Book I BAB XI : Obrolan Lewat Jam 6 Sore

7 5 2
                                    

Di ruang makan yang terletak di lantai bawah, caporegime Dawe, dan Jendral Hafiz sedang duduk sambil menikmati minuman mereka. Yang lain berada di ruangan TV yang terletak di sebrang ruangan makan, Ilman baru saja pergi keluar untuk menjemput seseorang yang bisa menenangkan Hashfi. Sedari tadi Hashfi dan Sherry belum turun-turun juga, entah apa yang keduanya lakukan di atas.

Sambil menyesap minuman limun dingin, Hafiz mengeluarkan sebungkus rokok dari kantong celananya.

"Mau merokok?" Tanya Hafiz, sambil menawarkan bungkusan rokok pada Dawe.

Dawe tersenyum, sambil mengibaskan tangannya. "Tidak, terimakasih. Saya tidak merokok. Silahkan tuan Jendral kalau ingin merokok."

Hafiz tersenyum, lalu menyelipkan sebatang rokok di bibir, dan menyalakan pemantik butana. Kemudian Hafiz merokok, mengepulkan asap biru ke langit-langit dari mulutnya.

"Sungguh benar-benar hari yang tak terduga, huh?" Kata Hafiz, memulai pembicaraan.

Dawe mengangguk. "Bisa dibilang begitu tuan Jendral, tapi yang mengagetkan adalah Nico sendiri yang melakukan pengkhianatan. Ini benar-benar diluar dugaan kita semua, karena Nico adalah orang dalam, dan teman karib Don Hashfi sendiri."

Hafiz mengisap rokoknya, sambil memikirkan ulang kejadian yang baru saja terjadi.

"Memang berat untuk Don Hashfi saat ini. Pengkhianatan paling berat itu justru datangnya dari orang terdekat kita sendiri, bukan dari orang lain, atau musuh kita sendiri," Ucap Hafiz.

Dawe mengangguk. "Anda benar sekali tuan Jendral. Omong-omong, itu tadi kata-kata yang bagus. Pasti anda mengutipnya dari novel The Godfather ya?"

Hafiz mengangkat kedua alisnya, Lalu menganggukan kepala. "Benar sekali." Jawab Hafiz, sambil terkekeh. "Saya rasa, anda suka membaca buku, benar begitu? Tuan caporegime?"

"Yah, saya senang membaca buku. Terutama semasa kuliah dulu." Sahut Dawe, sambil mengenang jasa-jasa kuliahnya.

Hafiz merasa tertarik dengan latar belakang Dawe. "Oh ya? Kalau boleh tahu anda pernah kuliah di mana?"

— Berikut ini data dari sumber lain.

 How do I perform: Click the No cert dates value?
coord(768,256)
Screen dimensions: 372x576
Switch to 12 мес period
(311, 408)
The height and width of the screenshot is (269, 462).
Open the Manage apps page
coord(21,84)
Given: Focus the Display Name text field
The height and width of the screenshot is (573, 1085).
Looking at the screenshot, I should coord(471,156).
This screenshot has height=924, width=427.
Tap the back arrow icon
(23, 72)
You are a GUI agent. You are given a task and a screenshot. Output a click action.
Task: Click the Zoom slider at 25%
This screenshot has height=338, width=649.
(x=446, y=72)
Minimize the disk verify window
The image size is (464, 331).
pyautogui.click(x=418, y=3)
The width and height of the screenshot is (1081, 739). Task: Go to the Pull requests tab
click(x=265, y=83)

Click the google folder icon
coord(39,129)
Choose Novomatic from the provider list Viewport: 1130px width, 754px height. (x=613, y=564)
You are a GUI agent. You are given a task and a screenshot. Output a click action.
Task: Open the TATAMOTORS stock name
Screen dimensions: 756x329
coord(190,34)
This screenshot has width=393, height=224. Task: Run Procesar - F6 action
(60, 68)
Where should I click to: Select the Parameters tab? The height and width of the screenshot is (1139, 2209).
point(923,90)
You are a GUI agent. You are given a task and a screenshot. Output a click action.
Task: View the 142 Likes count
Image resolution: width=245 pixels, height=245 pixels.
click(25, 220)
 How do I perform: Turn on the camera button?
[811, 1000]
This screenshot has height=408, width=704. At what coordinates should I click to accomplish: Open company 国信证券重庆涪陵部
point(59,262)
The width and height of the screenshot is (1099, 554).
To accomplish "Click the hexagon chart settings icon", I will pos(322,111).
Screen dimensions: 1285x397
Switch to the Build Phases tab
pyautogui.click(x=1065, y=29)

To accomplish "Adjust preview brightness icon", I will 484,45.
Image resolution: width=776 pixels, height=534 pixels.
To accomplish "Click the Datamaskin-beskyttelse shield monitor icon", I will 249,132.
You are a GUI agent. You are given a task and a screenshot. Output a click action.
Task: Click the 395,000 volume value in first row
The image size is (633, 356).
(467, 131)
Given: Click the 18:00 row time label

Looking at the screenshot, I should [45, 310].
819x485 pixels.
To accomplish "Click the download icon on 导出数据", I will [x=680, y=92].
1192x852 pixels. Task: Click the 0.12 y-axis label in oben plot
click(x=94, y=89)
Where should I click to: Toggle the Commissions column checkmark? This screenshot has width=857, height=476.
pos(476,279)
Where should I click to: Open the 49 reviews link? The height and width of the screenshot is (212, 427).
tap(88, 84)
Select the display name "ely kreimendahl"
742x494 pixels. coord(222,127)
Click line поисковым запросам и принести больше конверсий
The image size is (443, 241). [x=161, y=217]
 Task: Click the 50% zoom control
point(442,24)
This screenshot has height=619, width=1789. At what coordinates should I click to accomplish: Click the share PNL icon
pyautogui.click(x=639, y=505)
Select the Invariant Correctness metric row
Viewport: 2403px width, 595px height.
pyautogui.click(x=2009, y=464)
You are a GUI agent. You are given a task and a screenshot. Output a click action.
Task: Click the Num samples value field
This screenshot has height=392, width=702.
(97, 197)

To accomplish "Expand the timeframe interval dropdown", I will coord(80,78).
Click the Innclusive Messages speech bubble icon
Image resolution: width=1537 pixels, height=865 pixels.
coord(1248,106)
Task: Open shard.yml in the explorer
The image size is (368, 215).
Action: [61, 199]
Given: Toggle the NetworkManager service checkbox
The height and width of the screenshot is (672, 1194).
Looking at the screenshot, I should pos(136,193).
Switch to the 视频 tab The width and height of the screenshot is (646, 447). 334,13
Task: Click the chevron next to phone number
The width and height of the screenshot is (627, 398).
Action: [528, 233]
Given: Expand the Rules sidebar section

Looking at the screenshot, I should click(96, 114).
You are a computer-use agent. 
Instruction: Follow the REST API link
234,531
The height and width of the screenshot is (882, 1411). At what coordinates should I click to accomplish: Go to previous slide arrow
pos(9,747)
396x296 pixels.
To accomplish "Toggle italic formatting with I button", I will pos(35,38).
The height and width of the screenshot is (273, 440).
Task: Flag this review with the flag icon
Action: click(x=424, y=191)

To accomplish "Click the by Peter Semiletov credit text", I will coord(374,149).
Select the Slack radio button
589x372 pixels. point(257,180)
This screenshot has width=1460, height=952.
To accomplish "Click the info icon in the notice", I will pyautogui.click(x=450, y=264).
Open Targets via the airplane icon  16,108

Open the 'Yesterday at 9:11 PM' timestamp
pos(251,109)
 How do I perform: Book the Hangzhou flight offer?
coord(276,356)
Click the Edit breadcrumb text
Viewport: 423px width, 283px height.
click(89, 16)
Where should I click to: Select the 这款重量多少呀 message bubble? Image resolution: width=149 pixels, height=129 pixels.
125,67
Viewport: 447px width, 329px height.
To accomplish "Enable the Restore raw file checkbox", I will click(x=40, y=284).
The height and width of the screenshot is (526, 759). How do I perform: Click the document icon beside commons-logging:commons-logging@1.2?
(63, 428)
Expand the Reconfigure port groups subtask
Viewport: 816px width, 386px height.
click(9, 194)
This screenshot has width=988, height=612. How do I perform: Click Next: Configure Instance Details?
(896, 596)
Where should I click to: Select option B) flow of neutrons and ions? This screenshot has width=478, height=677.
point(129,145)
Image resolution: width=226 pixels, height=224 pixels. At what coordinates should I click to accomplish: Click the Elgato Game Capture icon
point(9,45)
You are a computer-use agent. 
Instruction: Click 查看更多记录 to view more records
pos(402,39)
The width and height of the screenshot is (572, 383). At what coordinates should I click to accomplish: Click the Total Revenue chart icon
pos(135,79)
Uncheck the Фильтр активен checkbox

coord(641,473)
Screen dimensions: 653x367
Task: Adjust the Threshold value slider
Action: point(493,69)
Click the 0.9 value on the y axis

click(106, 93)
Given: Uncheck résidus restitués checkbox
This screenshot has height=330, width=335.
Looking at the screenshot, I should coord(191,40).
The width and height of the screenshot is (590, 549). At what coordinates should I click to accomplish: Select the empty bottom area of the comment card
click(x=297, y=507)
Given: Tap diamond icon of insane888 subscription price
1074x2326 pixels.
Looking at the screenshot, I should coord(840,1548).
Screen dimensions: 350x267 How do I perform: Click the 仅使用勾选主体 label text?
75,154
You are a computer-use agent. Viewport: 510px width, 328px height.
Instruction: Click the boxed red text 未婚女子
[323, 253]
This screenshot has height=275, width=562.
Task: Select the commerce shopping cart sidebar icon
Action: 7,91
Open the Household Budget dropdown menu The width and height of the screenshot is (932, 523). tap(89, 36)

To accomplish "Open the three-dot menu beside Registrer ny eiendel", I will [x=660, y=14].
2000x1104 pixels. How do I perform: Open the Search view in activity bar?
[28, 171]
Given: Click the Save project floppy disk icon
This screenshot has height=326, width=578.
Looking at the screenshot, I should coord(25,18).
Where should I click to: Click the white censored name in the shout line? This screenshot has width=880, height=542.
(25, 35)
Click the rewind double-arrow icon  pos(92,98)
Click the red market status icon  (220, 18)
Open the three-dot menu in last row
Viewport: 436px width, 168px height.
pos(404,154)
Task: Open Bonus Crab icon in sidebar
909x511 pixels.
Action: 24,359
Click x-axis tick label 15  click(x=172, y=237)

Dawe tersenyum, sambil menyesap limun dinginnya. "Bukannya mau sombong, tapi saya melanjutkan studi S-1 saya di salahsatu universitas swasta top.5 di DKI Jakarta dulu, kemudian saya meneruskan studi pascasarjana saya di sebuah universitas swasta bergengsi di Taiwan."

Hafiz mengangguk-anggukkan kepalanya. Ia kagum dengan Dawe, pantas saja gerak-geriknya menandakan kalau Dawe ini orang yang intelektual, ternyata memang seorang intelektual sejati, pikir Hafiz.

"Kalau boleh tahu, studi apa yang anda ambil dalam studi anda?" Tanya Hafiz, sambil mengisap rokok.

"Baik studi S-1 dan pascasarjana, saya mengambil studi Computer Science & Software technology." Sahut Dawe.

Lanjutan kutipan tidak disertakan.